WORK REQUIRED
Transcribe the records that follow in their entirety, omitting any pictures.

SUPPLIED DATA
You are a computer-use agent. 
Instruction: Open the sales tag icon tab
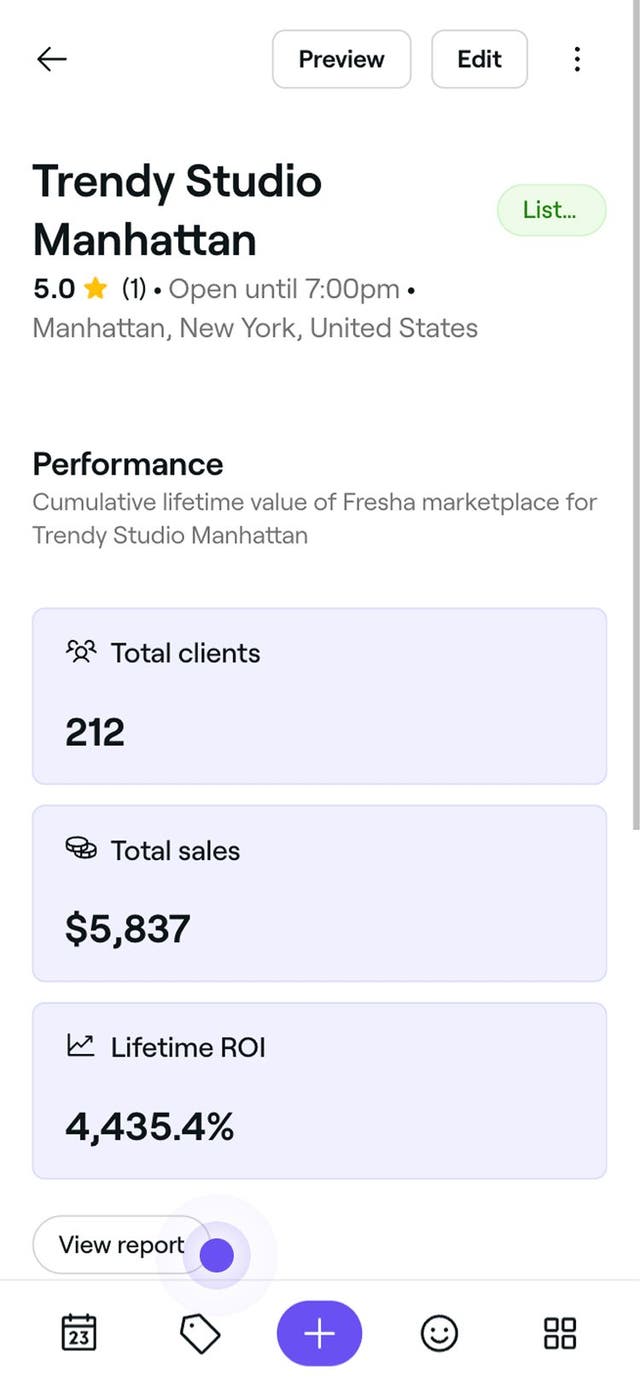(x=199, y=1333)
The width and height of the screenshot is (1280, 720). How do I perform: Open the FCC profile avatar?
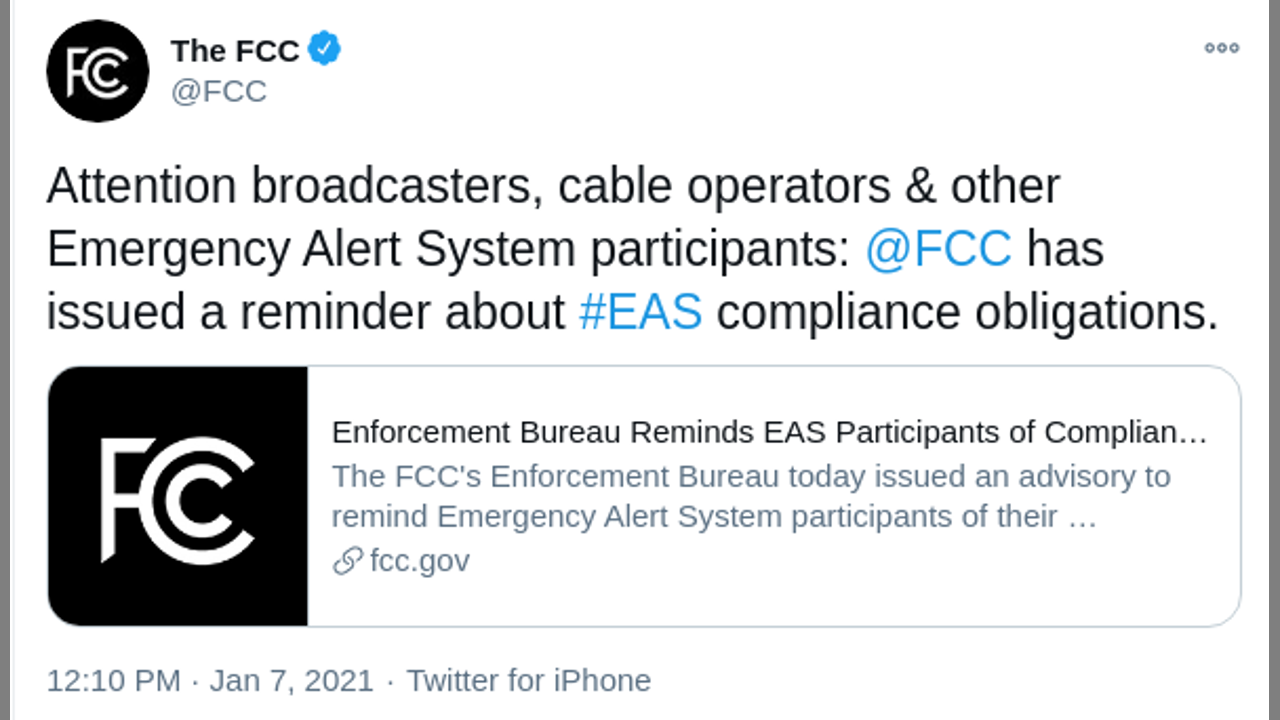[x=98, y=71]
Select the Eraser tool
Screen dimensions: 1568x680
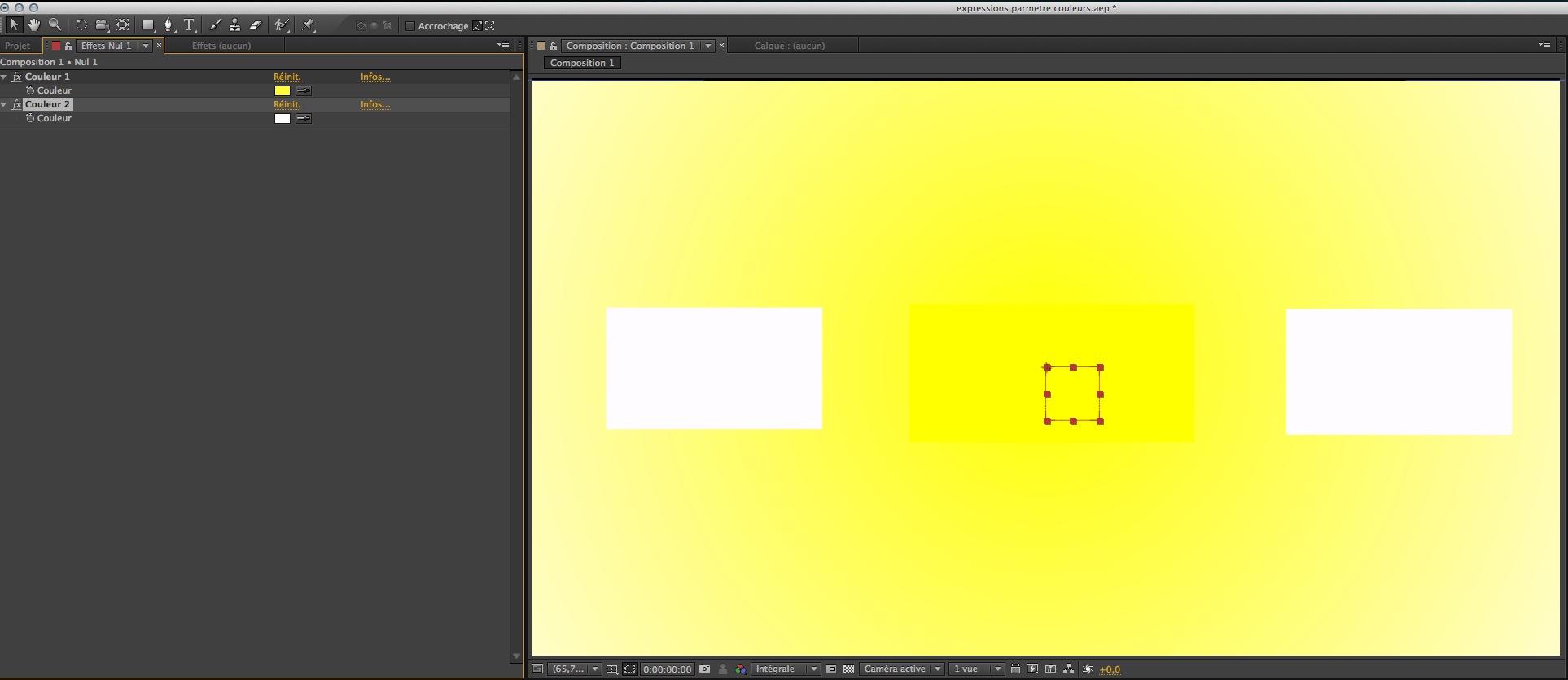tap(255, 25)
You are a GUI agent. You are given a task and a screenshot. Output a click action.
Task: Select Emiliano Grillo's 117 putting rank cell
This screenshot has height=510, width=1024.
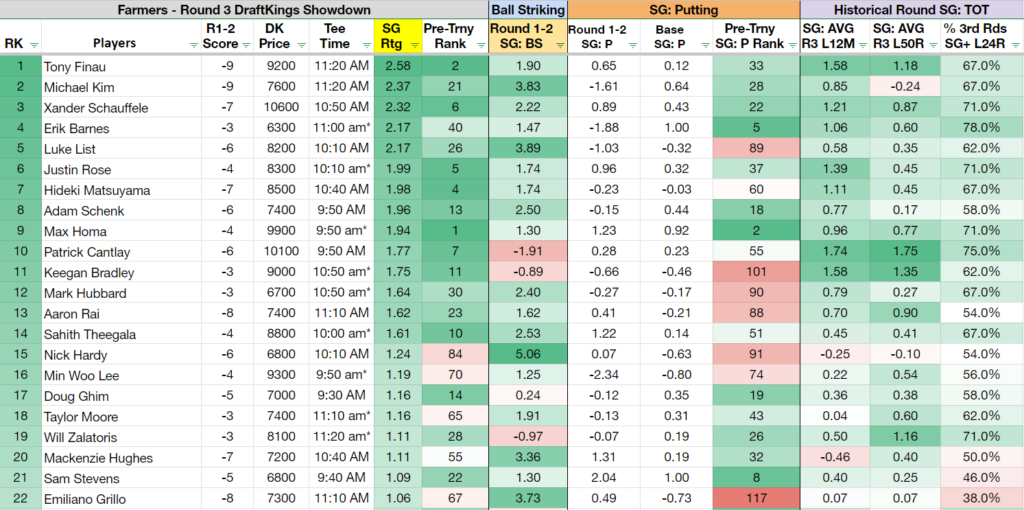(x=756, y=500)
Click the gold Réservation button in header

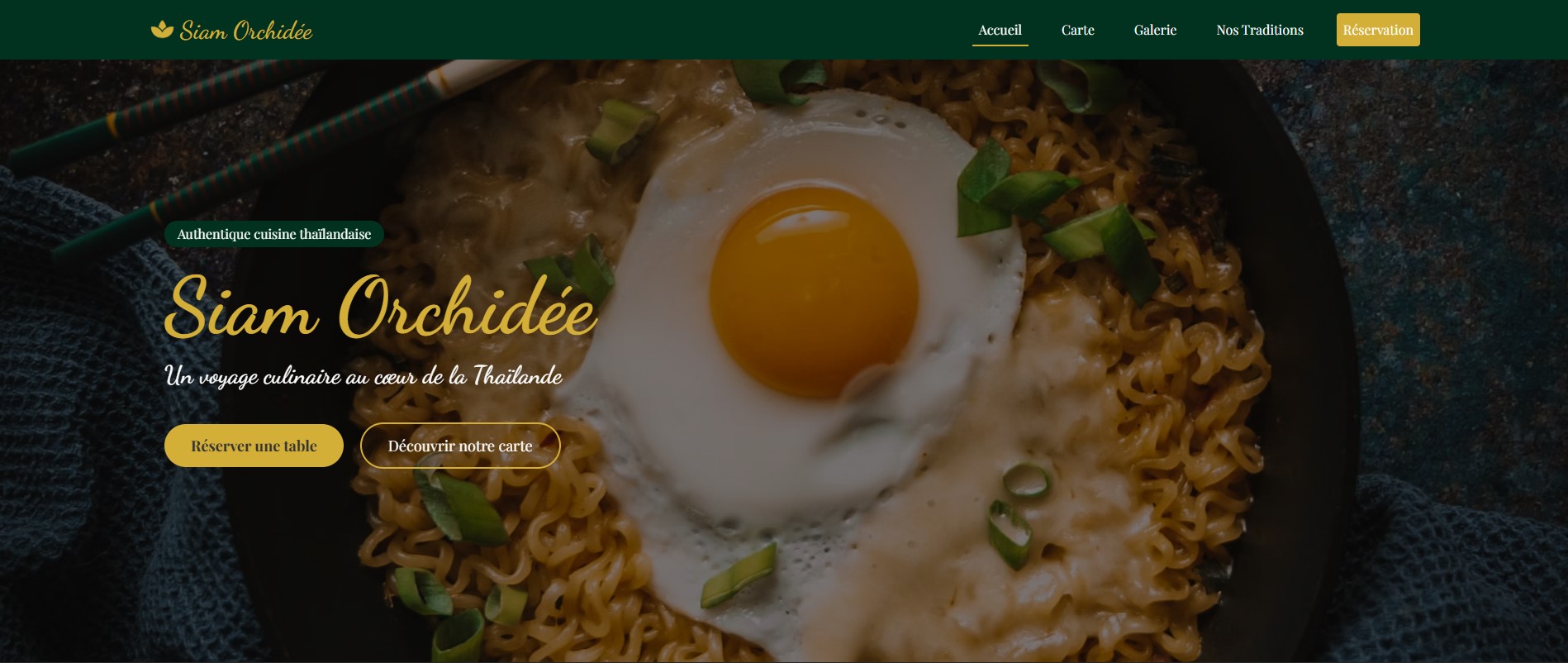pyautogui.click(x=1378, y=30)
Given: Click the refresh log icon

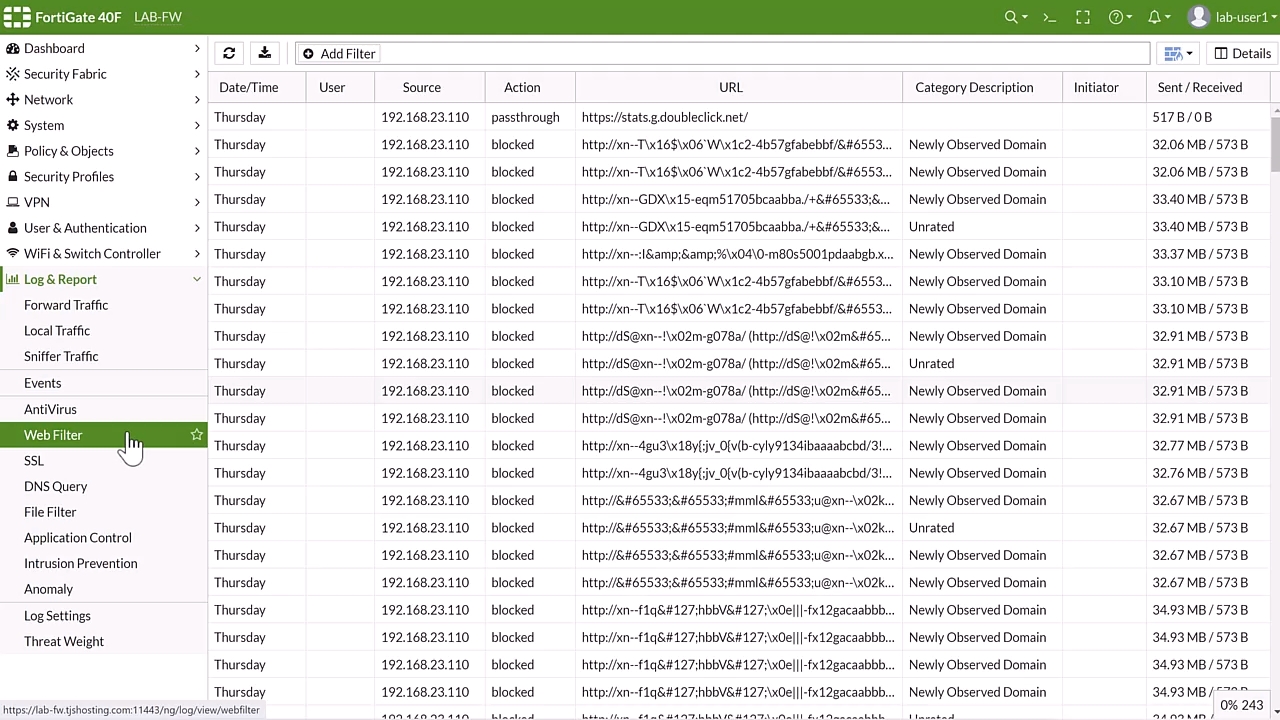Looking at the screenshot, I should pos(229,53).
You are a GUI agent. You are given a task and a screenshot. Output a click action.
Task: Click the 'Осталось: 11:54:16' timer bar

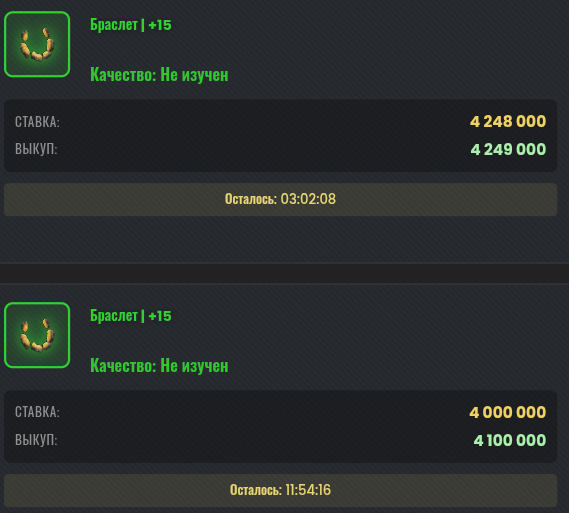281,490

OUTPUT
You are a computer-use agent. 
Instruction: Open the sales tag icon tab
(x=199, y=1333)
The width and height of the screenshot is (1280, 720). How do I perform: Open the FCC profile avatar?
[x=98, y=71]
Select the Eraser tool
Screen dimensions: 1568x680
tap(255, 25)
You are a GUI agent. You are given a task and a screenshot. Output a click action.
Task: Select Emiliano Grillo's 117 putting rank cell
This screenshot has height=510, width=1024.
(x=756, y=500)
Click the gold Réservation button in header

pyautogui.click(x=1378, y=30)
Given: Click the refresh log icon

Looking at the screenshot, I should pos(229,53).
You are a GUI agent. You are given a task and a screenshot. Output a click action.
Task: Click the 'Осталось: 11:54:16' timer bar

281,490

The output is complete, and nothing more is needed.